AMUSONS-NOUS UN PEU ! Syndrome Fayulu : vérité des urnes pour lui et non ses députés !

Samedi 2 février 2019. Martin Fayulu réussit, hélas par procuration, sa première sortie post-électorale, Place Sainte Thérèse, à Ndjili. Il s’offre même quelques pas de danse, lui qui semble fait de marbre. 

Ce test, il en avait besoin après les “défections” de certains acteurs politiques majeurs de l’Opposition, au nombre desquels ceux d’Ensemble proche de Moïse Katumbi. La veille, en effet, on  entend Gabriel Kyungu, Delly Sessanga et autres Jean-Claude Vuemba annoncer le “boycott” du meeting. 

Au cours de ce dernier, il promet de faire la tournée des provinces et des pays étrangers pour le même objectif,

Reste seulement à retenir que malgré la mobilisation réussie à Ndjili (la police parle de 3.800 militants), l’homme ne rassure toujours pas l’opinion. Motif : il est à proprement sans base. A preuve : la trop faible représentativité de ses députés dans les Assemblées nationale et provinciales. 

Conséquence : son parti ou sa plateforme (Dynamique de l’Opposition), risque de n’avoir aucun sénateur ni gouverneur de province…

Que vaut alors, dans l’ordre institutionnel, un président de la République n’ayant ni député national ni député provincial, et en plus sans sénateur et sans gouverneur de province ?

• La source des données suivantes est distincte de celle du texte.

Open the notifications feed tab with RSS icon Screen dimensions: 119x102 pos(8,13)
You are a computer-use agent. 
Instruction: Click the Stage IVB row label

Dans leurs officines de Bruxelles ou de Genève, de Pretoria ou de New York, de Strasbourg ou de Washington, de Paris ou de Lusaka, les «Congologues» en sont certainement à se demander comment soutenir le «roi nu» sans ne pas ne pas se livrer soi-même à un «strip-tease intellectuel» ! 

Se prévaloir du meilleur score à la présidentielle et réaliser le plus mauvais score aux législatives et aux provinciales, ça fait problème. 

L’observateur averti retiendra, quant à lui, que pour des scrutins du même jour, dans les mêmes bureaux de vote et avec les mêmes matériaux électoraux, Martin Fayulu ne revendique la victoire que pour ses résultats personnels. Il se fiche éperdument de ceux de ses propres candidats députés nationaux et députés provinciaux.

Chez les cartésiens, pareil égocentrisme ne peut qu’inquiéter. Un chef d’Etat n’ayant aucune assise dans les institutions publiques, les forces politiques et sociales et même dans la rue est un danger pour la démocratie. Simplement parce qu’il est fragile, et surtout malléable et corvéable à merci.